Carlos Alcaraz continues to prove he’s the future of tennis…
In a young career full of great moments, the 18-year-old Spanish tennis phenom wrote another unforgettable chapter on Sunday in Barcelona.
Alcaraz, who has now won three titles this season, is projected to climb to No. 9 in the ATP Rankings on Monday, making him the youngest player to crack the Top 10 since Rafael Nadal did it exactly 17 years ago after lifting his first Barcelona trophy.
“It means a lot. I’ve watched this tournament since I was a kid. I always wished to play in this tournament and of course to be able to win this tournament,” Alcaraz said in his on-court interview. “I’m really, really happy to be part of the [historic] Spanish list.”
Plenty of Spanish legends have won the Barcelona title, including Nadal, Juan Carlos Ferrero and Carlos Moya.
Alcaraz, Nadal and Sunday’s Serbia Open champion Andrey Rublev lead the ATP Tour this season with three titles each.
“I’ve always been a normal guy. I’m not scared of fame,” Alcaraz said. “I’m not going to change the person I am. I’m happy to know that at 18 years old I’m in the Top 10, and to do it [at] the same age as my idol Rafa is impressive.”
Although the scoreline of the final looks straightforward, the day was anything but.
The semifinals were pushed to Sunday because of rain, and the 18-year-old needed three hours and 40 minutes to defeat Alex de Minaur in the longest best-of-three match of the season.

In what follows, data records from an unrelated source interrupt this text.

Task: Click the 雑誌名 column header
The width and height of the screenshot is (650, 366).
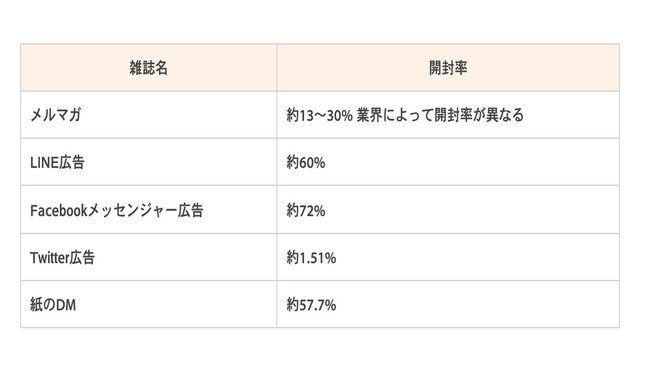Action: click(148, 68)
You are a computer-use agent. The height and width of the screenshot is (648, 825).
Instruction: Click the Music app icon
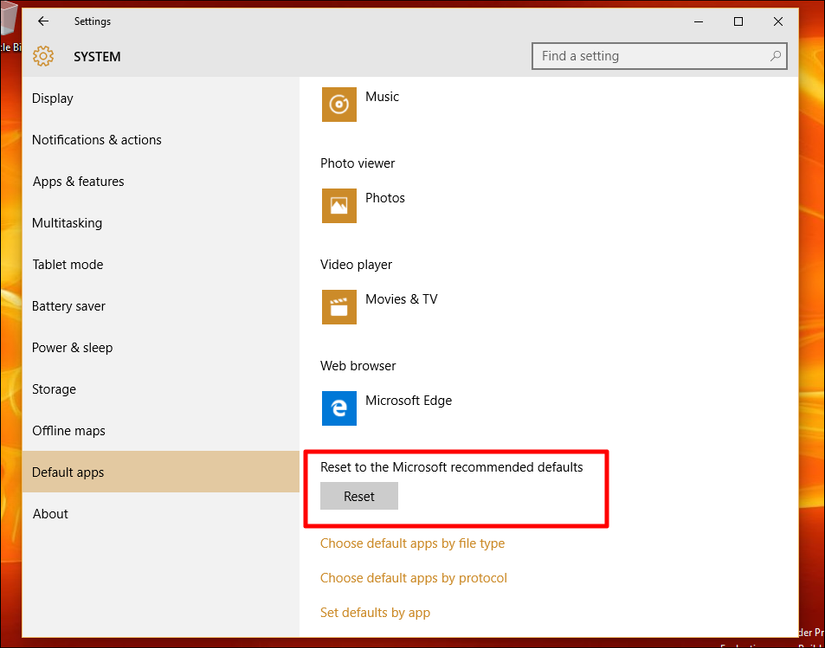point(339,104)
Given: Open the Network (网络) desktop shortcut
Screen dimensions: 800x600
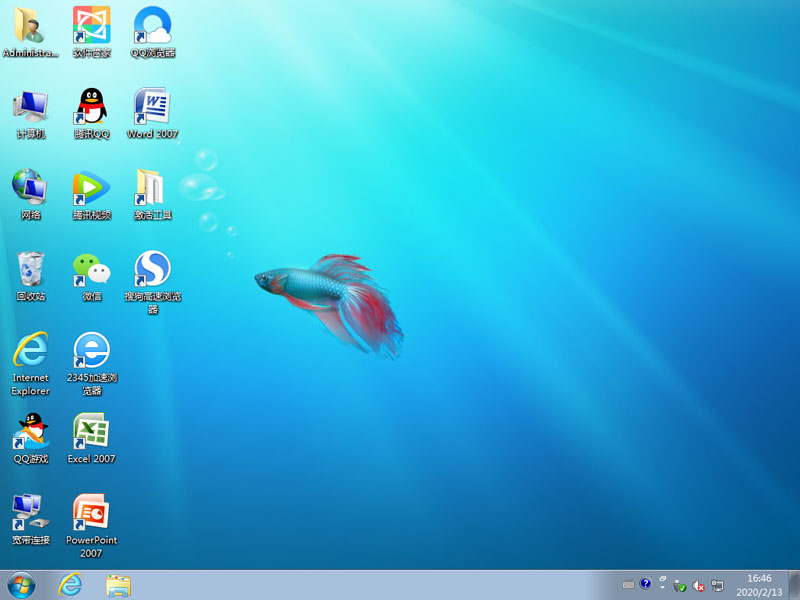Looking at the screenshot, I should point(30,190).
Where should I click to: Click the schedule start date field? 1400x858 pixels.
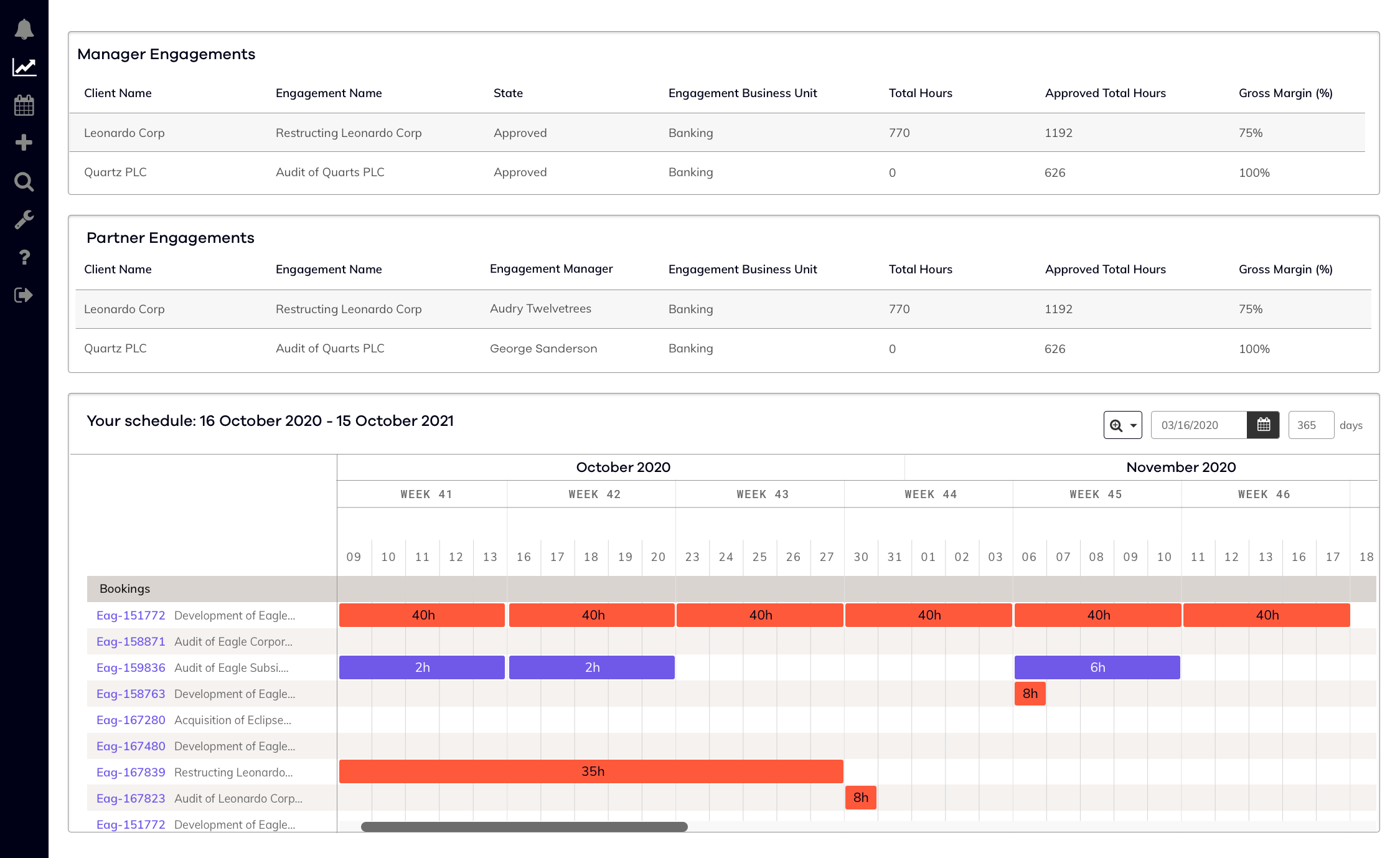1198,425
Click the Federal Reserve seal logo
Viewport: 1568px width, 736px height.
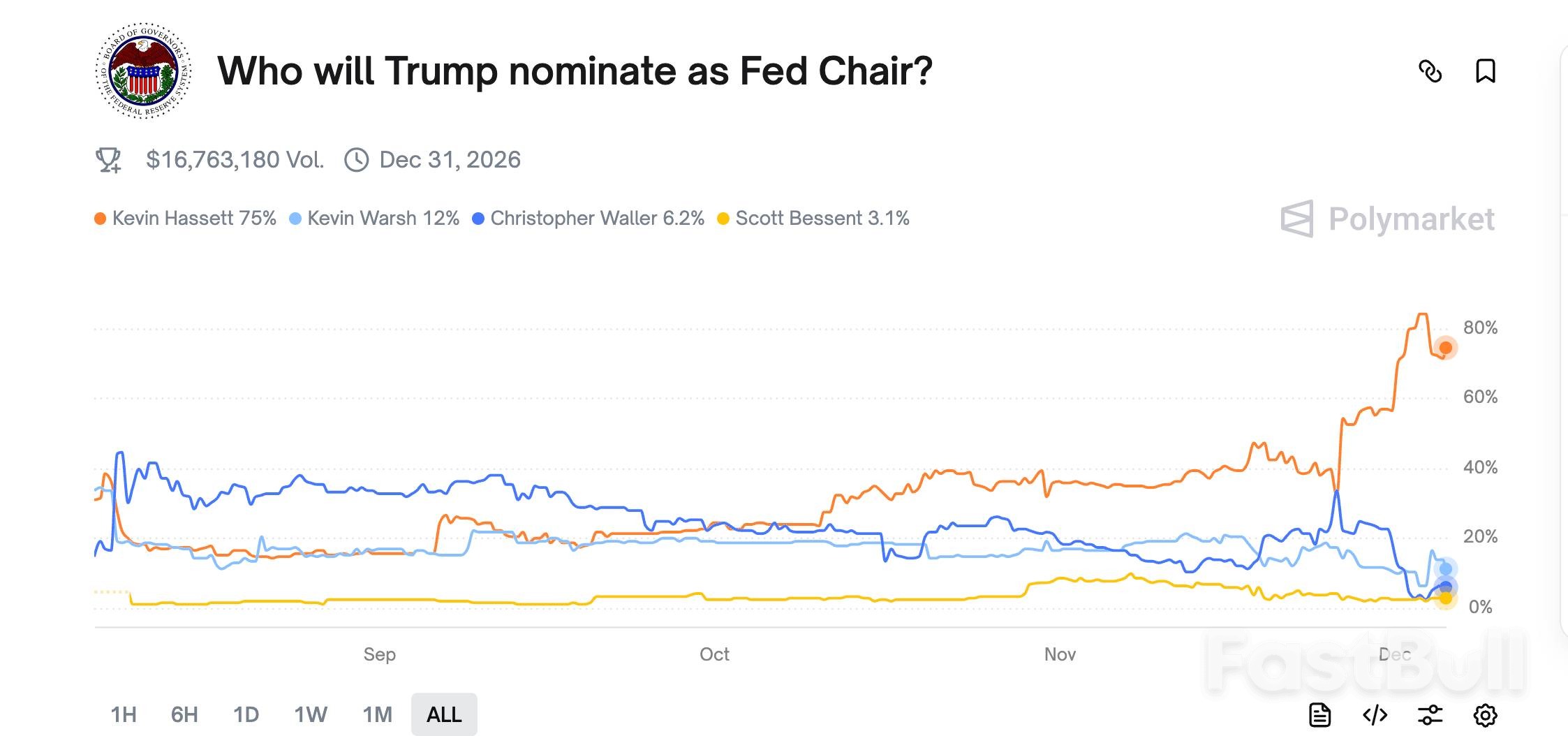click(x=144, y=71)
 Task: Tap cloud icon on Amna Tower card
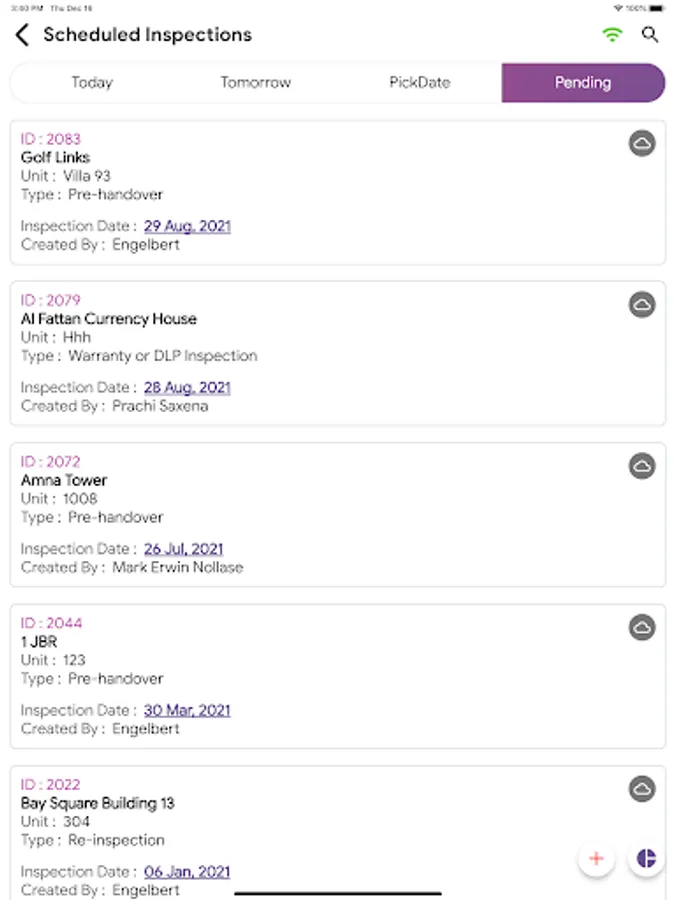tap(642, 466)
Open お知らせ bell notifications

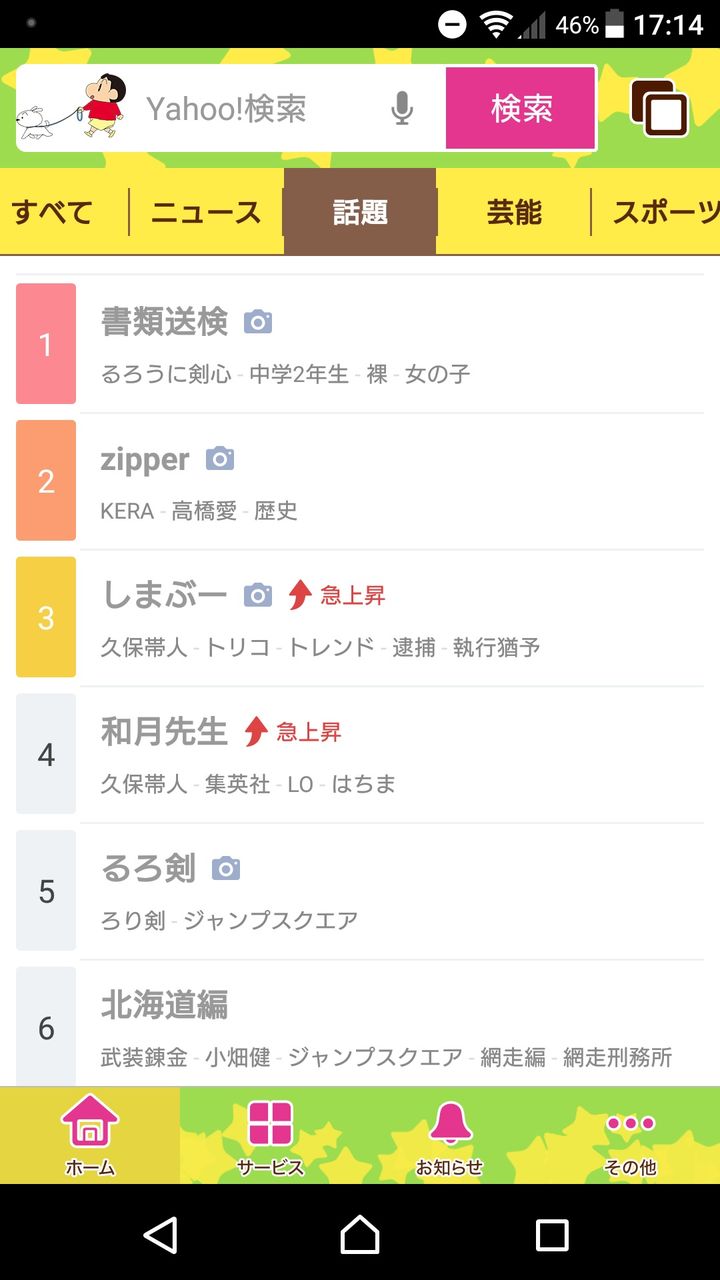(450, 1136)
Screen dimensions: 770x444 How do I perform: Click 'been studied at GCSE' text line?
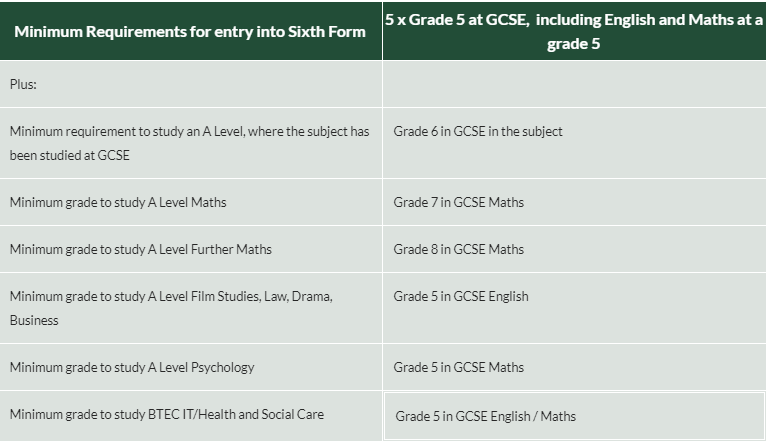(70, 155)
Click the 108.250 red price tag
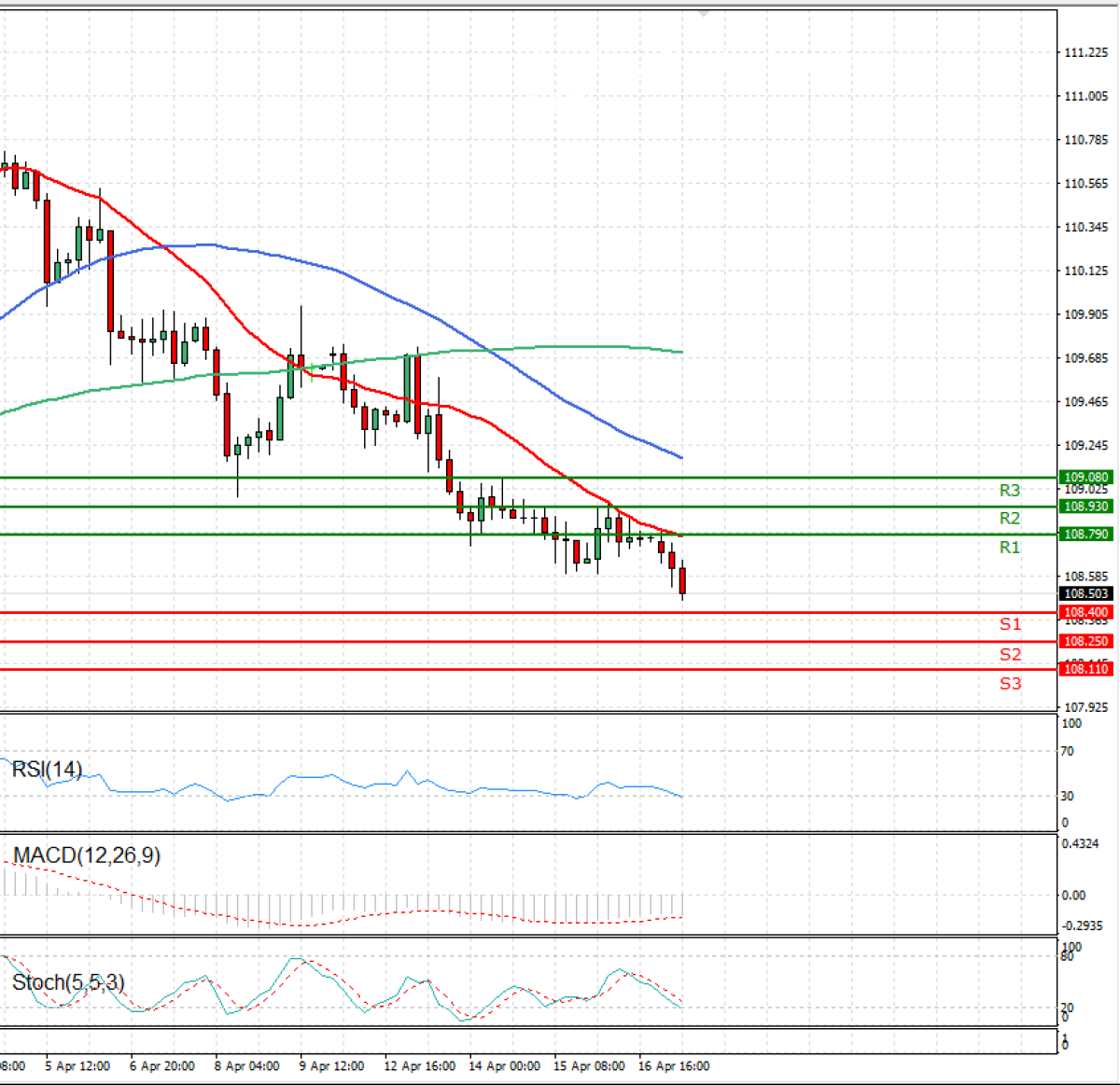The image size is (1120, 1085). 1086,642
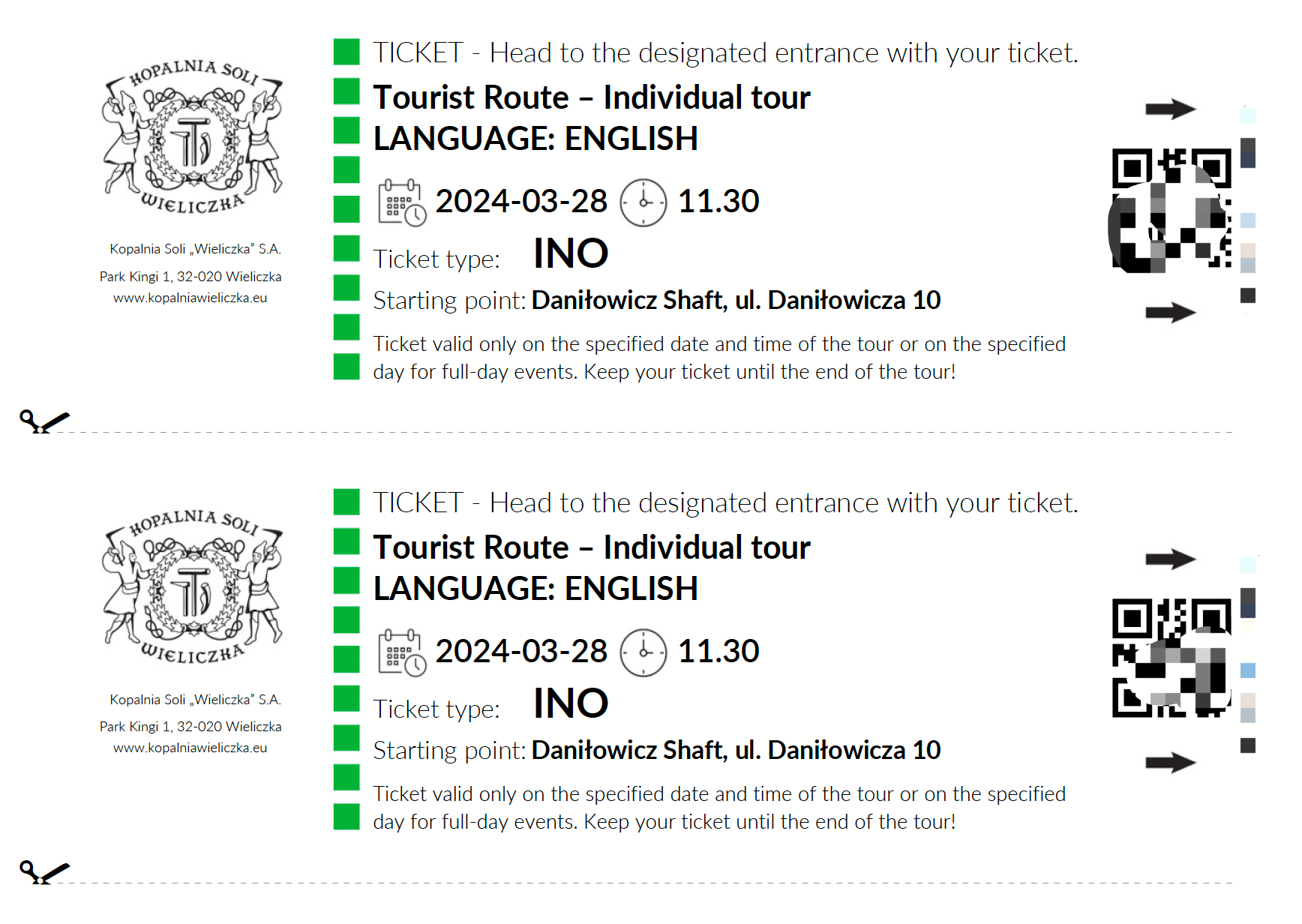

In that clash, the Aussie had two match points to win in straight sets. On one of those match points, de Minaur had a short forehand with the court open, but allowed Alcaraz a look at a passing shot, which the teen delivered perfectly.
The #NextGenATP star showed no fatigue in the final, overwhelming Carreno Busta, who is like Alcaraz’s older brother, in one hour and six minutes. Both Spaniards train at the JC Ferrero Equelite Sport Academy and Carreno Busta’s coach, Samuel Lopez, used to coach Alcaraz’s coach, Juan Carlos Ferrero.
During the trophy ceremony, Alcaraz and Carreno Busta even sat on the same bench as they waited to be called up.
So although this was the pair’s first ATP Head2Head meeting, they were plenty familiar with one another. Alcaraz’s power controlled the action and he did not face a break point, while converting four of his 10 break chances to triumph.
“When my semifinal match finished, I rested, ate and I did my routine,” Carreno Busta said. “As we share team members, we do similar routines and we have coincided in some moments. We are friends first and we have to respect that.”
Earlier in the day, Carreno Busta defeated sixth seed Diego Schwartzman in straight sets. But he was unable to find the same consistency against his countryman, missing a forehand long at 2-2 to relinquish the first break of the match and a short backhand on set point to give up another service break.
It was clear Carreno Busta had to go for more to try to match Alcaraz’s weight of shot, but he was never able to find enough of a rhythm to trouble his younger opponent.
“It wasn’t the match I expected,” Carreno Busta said. “Carlos was playing a very aggressive game this afternoon and he was very effective. It was very difficult play against him today.”
One year ago in Barcelona, then-World No. 119 Alcaraz lost in the first round against Frances Tiafoe in straight sets. Now he is the tournament winner.